# WORK ORDER:
Taking the listing below, restate word for word each line from the line with "Task: Click the 58000 y-axis label" to the line with "This screenshot has height=227, width=420.", ends included, and stop there.

━━━ EXERCISE MATERIAL

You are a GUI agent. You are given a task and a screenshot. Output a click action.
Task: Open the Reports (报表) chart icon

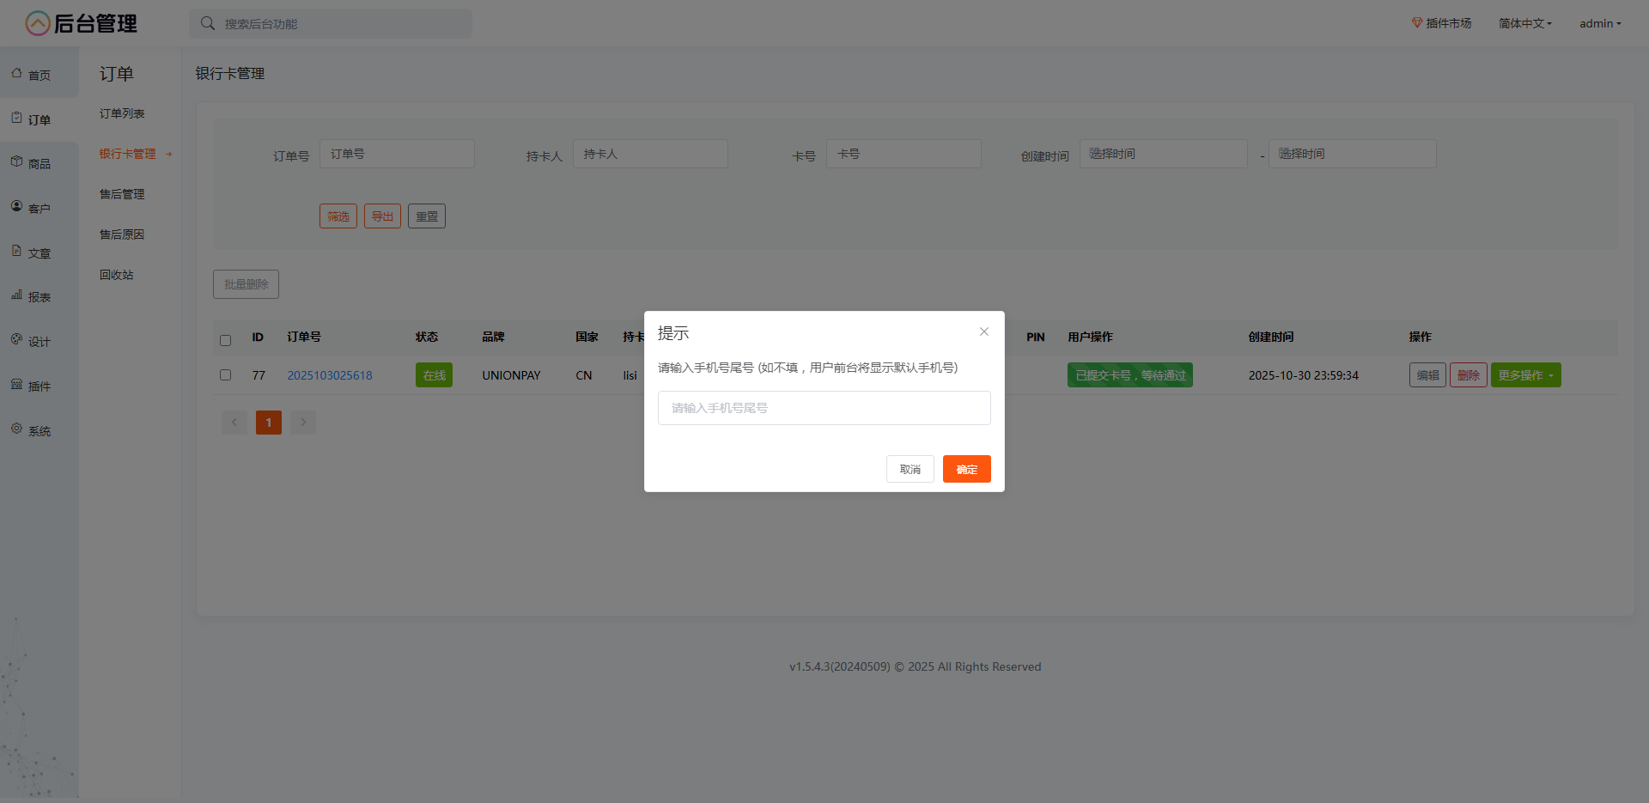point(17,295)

━━━━━━
━━━ EXERCISE MATERIAL

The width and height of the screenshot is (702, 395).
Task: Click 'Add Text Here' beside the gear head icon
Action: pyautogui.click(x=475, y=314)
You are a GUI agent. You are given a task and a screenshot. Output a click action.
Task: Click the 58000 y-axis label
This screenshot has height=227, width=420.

━━━━━━

# ANSWER SECTION:
Task: Click the 58000 y-axis label
This screenshot has height=227, width=420.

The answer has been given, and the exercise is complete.